By Robert Washburn
Moustache growing is serious business, at least if you are a member of the American Mustache Institute. The first thing to get right is the spelling, which is different than the British.
The institute was founded in 1965 to fight discrimination against people with moustaches. It claims to be the world’s leading facial hair advocacy organization and think tank committed to promoting the growth, care and culture of the “lower nose forest”, says its website.
Quick history lesson points to the Second World War and the decline of the moustache due to Adolph Hitler’s toothbrush-style. Men shunned the style in the 1950s and 60s, but resurgence came in the 1970s.

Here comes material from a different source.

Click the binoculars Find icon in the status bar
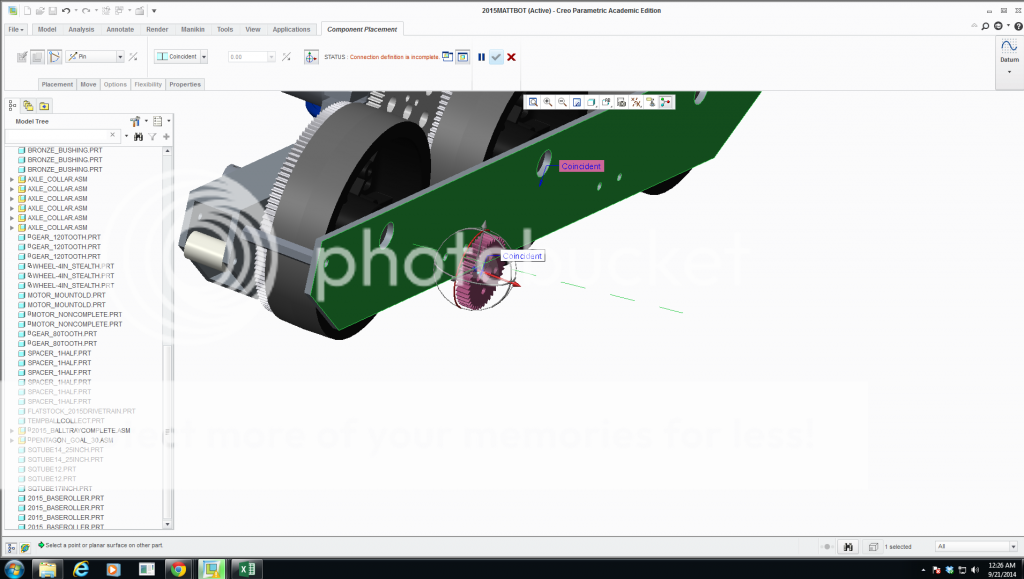 tap(848, 546)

What is more fascinating is the institute’s certified styles: the chevron, Dali, English, Fu Manchu, handlebar, horseshow, Imperial, lampshade, painter’s brush, pencil, pyramid and walrus.
The Movember people have their own style guide: the wisp, the trucker, the after eight, the rock star, the connoisseur, the undercover brother, the boxcar, abracadabra and the regent.
It all gets very confusing, very quickly. And, it seems more effort than it is worth. The plan is to let it grow. The real estate under the nose will determine shape and hormones will determine length. It seems a good idea to keep the mouth clear. And, that should be it.
Those with more enthusiasm, and time on their hands, can sculpt away. For now, it would be just nice to have some facial hair back.